No. The earliest use I have found in a by-no-means exhaustive search was in 2010 by cartoonist A.F. Branco marking President Obama's giant spending programs. Recycling the slogan this week, Branco came up with a far more potent image. In his one-frame cartoon, star-spangled letters spell out Happy Independence Day as a gavel labeled SCOTUS whacks the "In" off "Independence." Happy Dependence Day.
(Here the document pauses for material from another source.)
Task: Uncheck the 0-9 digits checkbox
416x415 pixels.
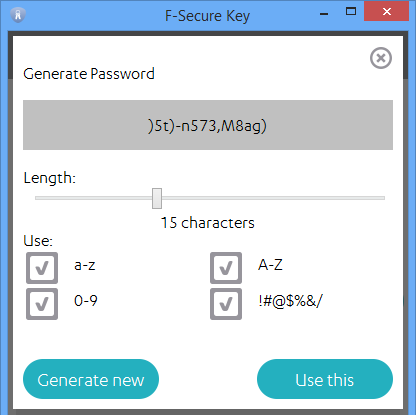Action: click(42, 304)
That perfectly sums up my sense of the nation's 236th birthday. By too many measures, we are no longer a self-governing people. Our president dictates law from the Rose Garden, as when he recently bestowed amnesty on more than 1 million illegal aliens (unconstitutional). Our Supreme Court rewrites law from the bench, as with the cataclysmic ruling on Obamacare (also unconstitutional). No matter how many fireworks went off across the country on schedule, the rockets' red, white and blue glare gave truth to the pathetic sight of Americans celebrating a state of liberty they no longer actually enjoy. Ask Arizona, which the president and the Supreme Court both recently told, as Arizona Gov. Jan Brewer succinctly put it, to "drop dead." Meanwhile, on the National Mall, the heavy security apparatus imposed over America's official birthday party -- security checkpoints, baggage searches, "eye in the sky" surveillance, police armed with submachine guns -- belie any notion of living in "the land of the free." Whether we admit it -- and we don't -- we are a nation under siege by Islamic jihad even as our individual autonomy falls to the encroaching superstate.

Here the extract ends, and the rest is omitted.